Stored entries:
----

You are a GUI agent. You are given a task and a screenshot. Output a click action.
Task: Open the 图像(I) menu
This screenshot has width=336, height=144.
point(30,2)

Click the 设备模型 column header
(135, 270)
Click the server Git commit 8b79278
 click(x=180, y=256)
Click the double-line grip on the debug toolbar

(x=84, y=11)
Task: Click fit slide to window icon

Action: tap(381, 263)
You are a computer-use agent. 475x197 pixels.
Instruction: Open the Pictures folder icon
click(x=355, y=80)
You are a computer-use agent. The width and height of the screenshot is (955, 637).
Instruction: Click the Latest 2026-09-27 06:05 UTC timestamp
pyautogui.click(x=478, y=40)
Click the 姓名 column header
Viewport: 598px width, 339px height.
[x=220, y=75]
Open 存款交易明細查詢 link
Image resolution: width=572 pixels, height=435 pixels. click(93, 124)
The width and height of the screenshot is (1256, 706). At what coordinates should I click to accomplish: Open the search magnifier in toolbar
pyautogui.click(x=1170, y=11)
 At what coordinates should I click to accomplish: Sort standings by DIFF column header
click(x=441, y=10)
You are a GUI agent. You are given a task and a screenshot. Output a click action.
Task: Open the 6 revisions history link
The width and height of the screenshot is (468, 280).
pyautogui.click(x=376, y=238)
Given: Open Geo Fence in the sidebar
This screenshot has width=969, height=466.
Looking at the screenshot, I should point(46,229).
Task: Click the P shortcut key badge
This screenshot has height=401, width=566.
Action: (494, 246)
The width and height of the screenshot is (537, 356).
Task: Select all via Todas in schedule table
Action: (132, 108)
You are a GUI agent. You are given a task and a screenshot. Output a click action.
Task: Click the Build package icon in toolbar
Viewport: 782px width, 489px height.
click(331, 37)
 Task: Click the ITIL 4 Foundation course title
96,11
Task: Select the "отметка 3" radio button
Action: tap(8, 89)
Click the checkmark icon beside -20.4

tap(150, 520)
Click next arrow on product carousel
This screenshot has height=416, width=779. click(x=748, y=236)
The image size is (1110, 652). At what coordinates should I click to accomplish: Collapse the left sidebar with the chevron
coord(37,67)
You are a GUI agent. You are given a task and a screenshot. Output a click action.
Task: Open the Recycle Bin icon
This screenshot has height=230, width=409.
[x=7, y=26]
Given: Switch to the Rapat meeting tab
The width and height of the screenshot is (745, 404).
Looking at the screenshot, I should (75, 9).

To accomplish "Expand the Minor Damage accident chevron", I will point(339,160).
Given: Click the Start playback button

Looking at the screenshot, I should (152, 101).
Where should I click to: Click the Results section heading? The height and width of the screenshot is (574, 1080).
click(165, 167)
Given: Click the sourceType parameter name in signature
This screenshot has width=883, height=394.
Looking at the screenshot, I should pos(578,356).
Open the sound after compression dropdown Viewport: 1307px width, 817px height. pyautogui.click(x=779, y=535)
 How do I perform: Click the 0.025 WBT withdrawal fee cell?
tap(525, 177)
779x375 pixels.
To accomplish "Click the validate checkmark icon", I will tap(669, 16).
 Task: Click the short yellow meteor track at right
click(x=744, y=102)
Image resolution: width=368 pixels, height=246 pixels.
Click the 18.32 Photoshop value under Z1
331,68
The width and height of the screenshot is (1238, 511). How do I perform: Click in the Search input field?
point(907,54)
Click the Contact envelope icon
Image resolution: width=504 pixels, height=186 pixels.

----

# INSTRUCTIONS FOR THE TASK
Copy exactly, please, the span of lines that begins at the line with "Open the sound" and ends at the last line of the data, both included.

# FINISHED EXERCISE
Open the sound after compression dropdown Viewport: 1307px width, 817px height. pyautogui.click(x=779, y=535)
 How do I perform: Click the 0.025 WBT withdrawal fee cell?
tap(525, 177)
779x375 pixels.
To accomplish "Click the validate checkmark icon", I will tap(669, 16).
 Task: Click the short yellow meteor track at right
click(x=744, y=102)
Image resolution: width=368 pixels, height=246 pixels.
Click the 18.32 Photoshop value under Z1
331,68
The width and height of the screenshot is (1238, 511). How do I perform: Click in the Search input field?
point(907,54)
Click the Contact envelope icon
Image resolution: width=504 pixels, height=186 pixels.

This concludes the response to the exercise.